This is another examination appeal.
The claims were directed at a plasma torch for spectrochemical analysis.
On August 18, 2009, the Examining Division (ED) issued a communication pursuant to A 94(3) according to which most claims lacked novelty. In response, the applicant amended the claims (February 24, 2010).
A first telephone consultation took place on March 15, 2010, wherein the Examiner suggested certain further amendments of claim 1.
On May 27, 2010, the applicant filed amended claims; the amendments, however, did not correspond to what the Examiner had suggested.
There was a second telephone consultation on June 9, 2010. The Examiner pointed out that claim 1 on file was now novel but still not inventive. In response to this consultation the applicant filed amended claims on July 12, 2010.
It is not clear from the file whether there was yet another telephone consultation, but on September 8, 2010, filed further amendments. In its letter the applicant mentions a request to delete dependent claims 2, 3, and 4 and provides arguments why the examiner should reconsider this request.
Claims 1 to 4 on file read:
1. A plasma torch (40) for introducing a sample into a plasma (17) produced in the torch for spectrochemical analysis of the sample, wherein the plasma torch is for 5 aerosol samples having relatively high salt concentrations, the plasma torch including a tube (25) for conveying a flow of a gas carrying the aerosol sample to a plasma (17) produced in the torch by an electromagnetic field, the tube (25) having an inlet (31) and an outlet (39) of smaller size than the inlet, and being shaped to deliver a substantially laminar flow of the aerosol-laden gas at the outlet for penetrating the plasma, wherein the tube (25) is tapered (27) along substantially its whole length such that its cross-sectional area gradually and smoothly reduces towards its outlet along said substantially whole length, the arrangement being such that the tube (25) is resistant to obstruction by salts deposited by the aerosol sample containing relatively high salt concentrations. (my emphasis)2. A torch (40) as claimed in claim 1 wherein the tube (25) is tapered (27) along its length for a distance that is at least five times the internal diameter of the inlet of the tube.3. A torch (40) as claimed in claim 2 wherein the tube (25) is tapered (27) along its length for a distance that is from five to ten times the internal diameter of the inlet tube.4. A torch (40) as claimed in any one of claims 1 to 3 wherein the tube (25) includes a parallel walled portion (29) extending to the outlet (39), wherein the tapered portion (27) of the tube smoothly blends into the parallel walled portion.

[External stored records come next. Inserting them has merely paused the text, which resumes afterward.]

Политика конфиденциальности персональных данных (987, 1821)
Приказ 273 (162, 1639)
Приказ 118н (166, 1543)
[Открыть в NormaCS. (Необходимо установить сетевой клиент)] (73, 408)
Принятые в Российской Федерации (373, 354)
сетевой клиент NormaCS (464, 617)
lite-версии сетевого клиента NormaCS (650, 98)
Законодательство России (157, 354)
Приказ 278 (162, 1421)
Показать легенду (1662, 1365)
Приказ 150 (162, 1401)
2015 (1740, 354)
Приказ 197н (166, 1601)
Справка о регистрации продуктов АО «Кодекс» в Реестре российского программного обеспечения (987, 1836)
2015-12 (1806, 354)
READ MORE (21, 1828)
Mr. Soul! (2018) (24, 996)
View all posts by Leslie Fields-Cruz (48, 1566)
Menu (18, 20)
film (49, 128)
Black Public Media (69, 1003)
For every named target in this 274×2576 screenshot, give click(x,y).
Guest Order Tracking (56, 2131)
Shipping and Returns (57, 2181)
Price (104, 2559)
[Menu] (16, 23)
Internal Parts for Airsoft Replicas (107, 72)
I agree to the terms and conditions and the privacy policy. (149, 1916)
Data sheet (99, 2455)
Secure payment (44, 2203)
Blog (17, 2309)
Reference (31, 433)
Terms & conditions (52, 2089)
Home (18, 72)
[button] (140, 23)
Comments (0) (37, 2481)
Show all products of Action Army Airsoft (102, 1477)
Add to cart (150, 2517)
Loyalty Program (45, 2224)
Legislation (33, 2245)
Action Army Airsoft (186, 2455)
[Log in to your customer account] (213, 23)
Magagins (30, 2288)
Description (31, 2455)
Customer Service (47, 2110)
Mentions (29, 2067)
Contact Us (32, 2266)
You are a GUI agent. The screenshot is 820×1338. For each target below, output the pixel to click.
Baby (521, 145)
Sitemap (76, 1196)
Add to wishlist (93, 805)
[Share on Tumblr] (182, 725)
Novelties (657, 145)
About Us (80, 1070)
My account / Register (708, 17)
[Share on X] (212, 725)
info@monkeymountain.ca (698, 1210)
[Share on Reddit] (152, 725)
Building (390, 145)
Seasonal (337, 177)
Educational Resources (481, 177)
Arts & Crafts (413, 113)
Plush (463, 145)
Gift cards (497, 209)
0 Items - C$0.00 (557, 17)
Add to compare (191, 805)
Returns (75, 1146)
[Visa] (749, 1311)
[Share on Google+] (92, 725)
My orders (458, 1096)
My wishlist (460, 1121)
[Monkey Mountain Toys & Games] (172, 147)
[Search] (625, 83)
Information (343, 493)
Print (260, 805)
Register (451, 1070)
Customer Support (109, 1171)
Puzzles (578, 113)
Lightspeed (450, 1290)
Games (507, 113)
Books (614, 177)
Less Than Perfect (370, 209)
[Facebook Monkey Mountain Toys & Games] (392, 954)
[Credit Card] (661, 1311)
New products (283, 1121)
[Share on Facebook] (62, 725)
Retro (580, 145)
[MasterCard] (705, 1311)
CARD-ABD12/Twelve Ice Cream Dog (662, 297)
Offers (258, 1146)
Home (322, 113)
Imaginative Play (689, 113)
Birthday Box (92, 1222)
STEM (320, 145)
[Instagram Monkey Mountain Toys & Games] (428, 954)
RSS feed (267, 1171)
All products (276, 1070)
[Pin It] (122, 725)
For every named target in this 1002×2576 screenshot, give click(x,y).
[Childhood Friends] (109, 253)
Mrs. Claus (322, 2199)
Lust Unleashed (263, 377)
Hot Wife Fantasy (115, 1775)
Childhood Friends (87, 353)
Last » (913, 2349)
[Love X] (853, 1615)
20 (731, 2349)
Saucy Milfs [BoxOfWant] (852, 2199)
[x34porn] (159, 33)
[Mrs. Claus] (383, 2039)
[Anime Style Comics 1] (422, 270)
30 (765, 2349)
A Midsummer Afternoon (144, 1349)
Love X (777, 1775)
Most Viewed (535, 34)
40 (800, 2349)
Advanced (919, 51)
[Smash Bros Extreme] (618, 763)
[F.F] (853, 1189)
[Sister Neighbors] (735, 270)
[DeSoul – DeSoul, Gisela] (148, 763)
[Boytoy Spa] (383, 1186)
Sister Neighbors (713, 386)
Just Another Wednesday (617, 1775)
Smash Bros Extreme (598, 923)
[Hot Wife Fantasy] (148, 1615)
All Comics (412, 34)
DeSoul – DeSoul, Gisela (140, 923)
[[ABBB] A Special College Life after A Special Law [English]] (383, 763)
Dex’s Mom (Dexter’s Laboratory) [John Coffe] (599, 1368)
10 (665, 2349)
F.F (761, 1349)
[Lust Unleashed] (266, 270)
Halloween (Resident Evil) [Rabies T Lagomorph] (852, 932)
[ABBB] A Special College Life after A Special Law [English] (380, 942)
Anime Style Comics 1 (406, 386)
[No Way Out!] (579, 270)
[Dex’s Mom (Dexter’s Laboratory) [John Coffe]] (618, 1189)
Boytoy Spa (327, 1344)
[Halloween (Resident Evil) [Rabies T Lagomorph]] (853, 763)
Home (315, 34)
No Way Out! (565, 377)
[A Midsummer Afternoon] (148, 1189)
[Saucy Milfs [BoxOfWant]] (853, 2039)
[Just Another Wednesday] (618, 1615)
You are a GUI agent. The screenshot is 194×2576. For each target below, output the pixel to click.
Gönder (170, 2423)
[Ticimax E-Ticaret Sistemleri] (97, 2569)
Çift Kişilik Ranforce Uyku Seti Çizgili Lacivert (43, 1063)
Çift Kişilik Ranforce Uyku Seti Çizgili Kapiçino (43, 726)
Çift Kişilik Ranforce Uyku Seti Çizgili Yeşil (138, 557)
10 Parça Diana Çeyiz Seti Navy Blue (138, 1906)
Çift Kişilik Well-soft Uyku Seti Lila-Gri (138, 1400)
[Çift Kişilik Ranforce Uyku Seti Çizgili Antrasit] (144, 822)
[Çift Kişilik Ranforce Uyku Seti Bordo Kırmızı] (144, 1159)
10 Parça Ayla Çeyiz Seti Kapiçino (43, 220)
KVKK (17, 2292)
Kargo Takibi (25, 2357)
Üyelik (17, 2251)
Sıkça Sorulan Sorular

There was another (fourth?!) telephone consultation on October 13, 2010, wherein the Examiner insisted on the necessity to delete claims 2 to 4 in view of the amendment of claim 1.
On May 16, 2011, the Examiner called the applicant’s representative and informed him that the case was essentially suitable for issue of an intention to grant subject to deletion of claims 2 to 4. A communication pursuant to A 94(3) with a one-month time limit was sent shortly afterwards.
The applicant responded by refusing to delete claims 2 to 4. The request for oral proceedings was withdrawn and an appealable decision was requested.
The application was then refused on the ground of A 123(2); the applicant filed an appeal.
The Board did not agree with the ED:
[2.1] In the view of the board, in the present case the focus of the decision is disproportionally directed to the structure of the claims as filed to the detriment of what is really disclosed to the skilled person by the documents as filed. This led to the ED identifying three separate alternatives pertaining to the tapering of the tube disclosed in the present application, which led to assumptions upon which the subsequent reasoning is based and which the board does not consider to stand up to close scrutiny.
[2.2] Firstly, as submitted by the appellant, a tube tapered along at least a substantial portion (designated (i) by the division) includes a tube tapered along substantially its whole length (designated (ii) by the division). Therefore no alternative is involved. Similarly, a tube tapered along at least a substantial portion (designated (i) by the division) includes a tube tapered over its entire length (designated (iii) by the division).
[2.3] Secondly, the stance of the division with respect to the tube being tapered over its entire length (designated (iii)) is somewhat contradictory because after stating it was an alternative, the division went on to consider a reference to entire length as not to be a particular embodiment, but to be a possibility. The consequence of this shift in position is to cast doubt on the division’s own argument about subject matter extending beyond the application as filed in a combination of pending claim 1 with claim 2, 3 or 4 because all the features concerned the described embodiment variation.
[2.4] In considering the reference in the passage on page 6 of the specification concerning the “entire length” feature to offer no basis for the “substantially the whole length” feature, the division can, nevertheless, be considered to reaffirm its view that “substantially its whole length” and “entire length” are alternatives.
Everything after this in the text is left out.